### Problem to solve
Nothing but the lines from the one containing "Click the number" to the end of the data should be copied, exactly, and the pictures stay out.
Supplied records section start
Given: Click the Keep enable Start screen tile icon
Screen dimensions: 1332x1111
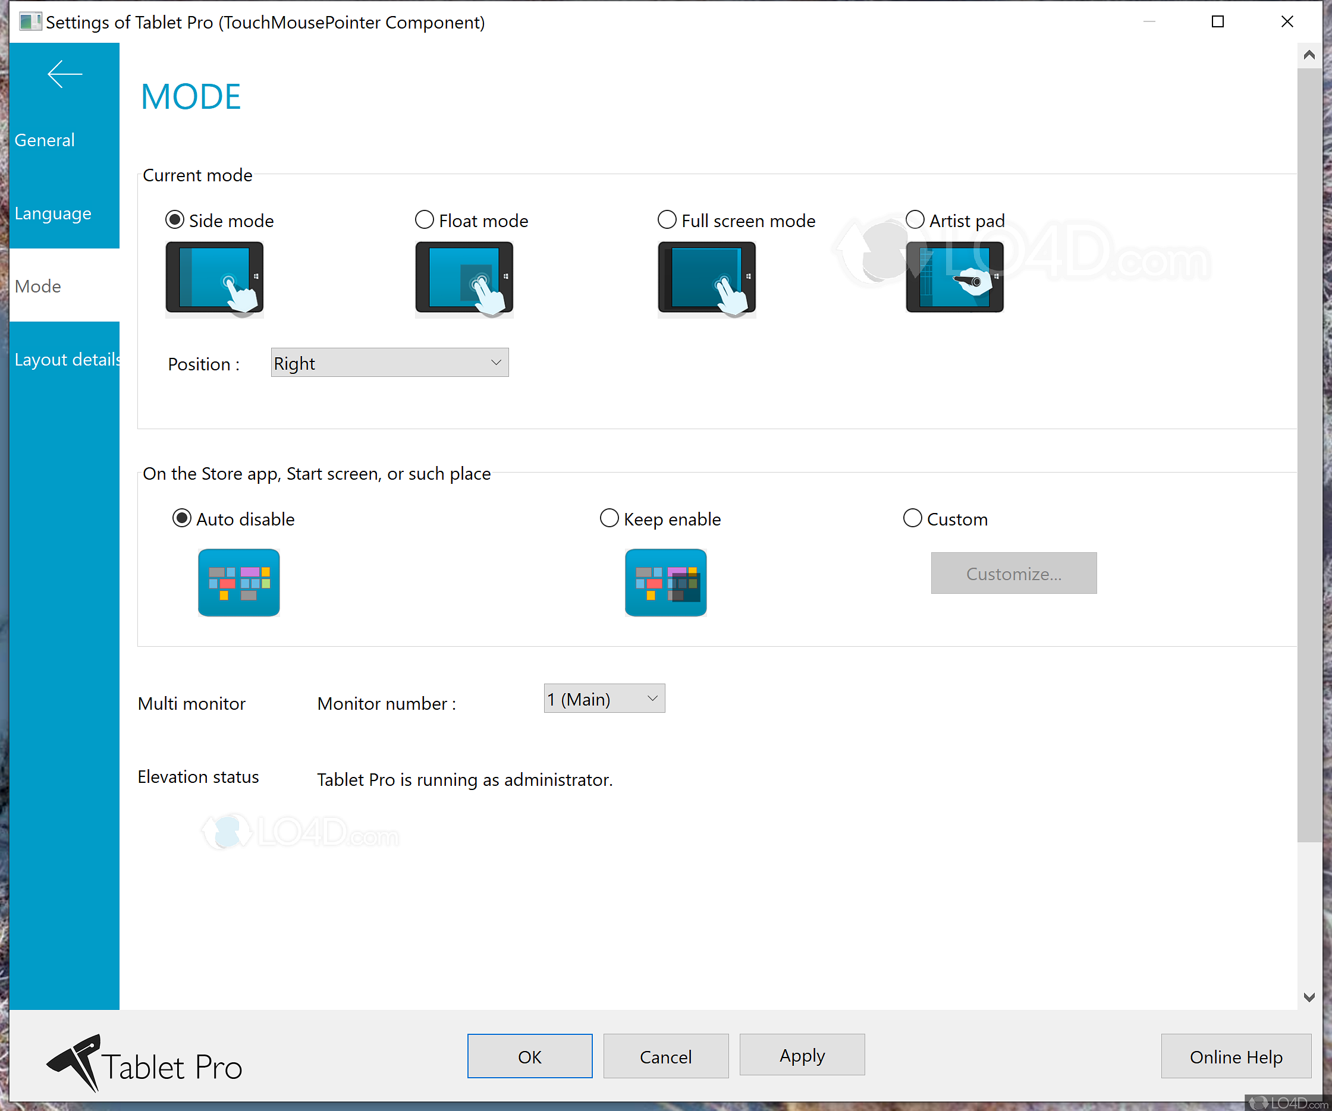Looking at the screenshot, I should tap(665, 581).
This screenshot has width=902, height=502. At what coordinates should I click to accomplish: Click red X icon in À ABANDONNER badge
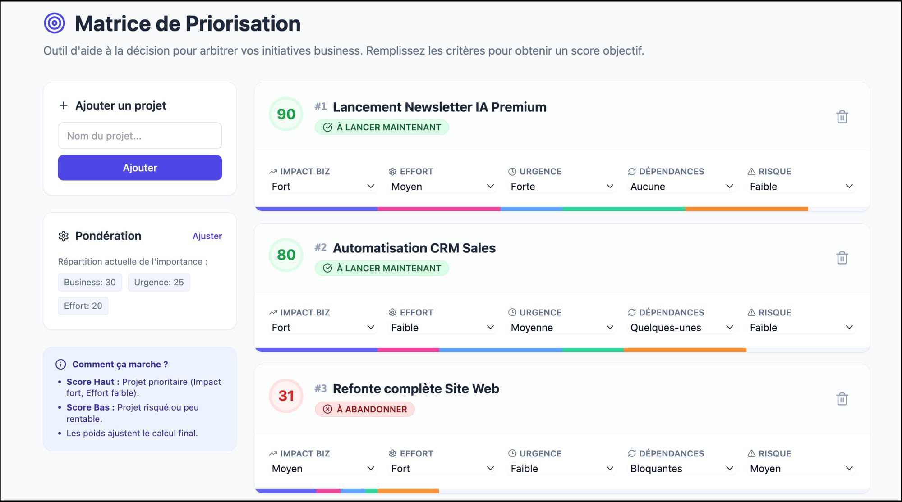(x=328, y=409)
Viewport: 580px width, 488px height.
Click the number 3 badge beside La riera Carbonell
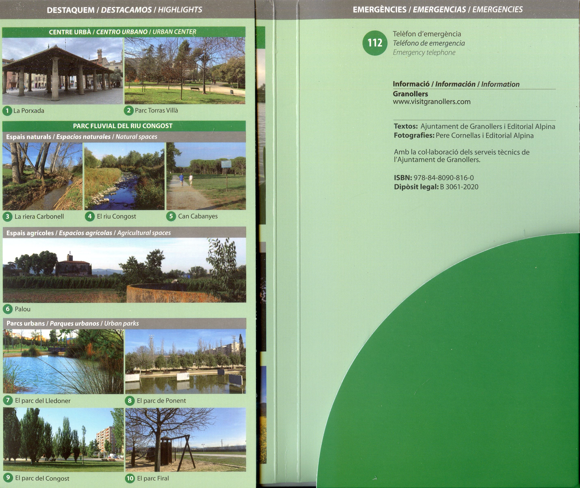point(7,217)
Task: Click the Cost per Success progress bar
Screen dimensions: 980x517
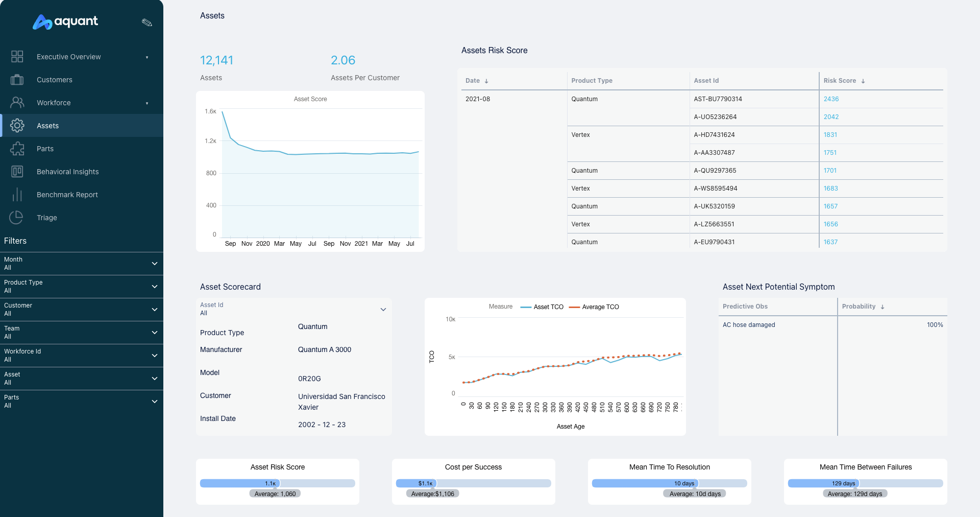Action: [x=473, y=483]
Supplied records section end
### Exercise result
Click the number 3 badge beside La riera Carbonell
point(7,217)
Task: Click the Cost per Success progress bar
Screen dimensions: 980x517
Action: [x=473, y=483]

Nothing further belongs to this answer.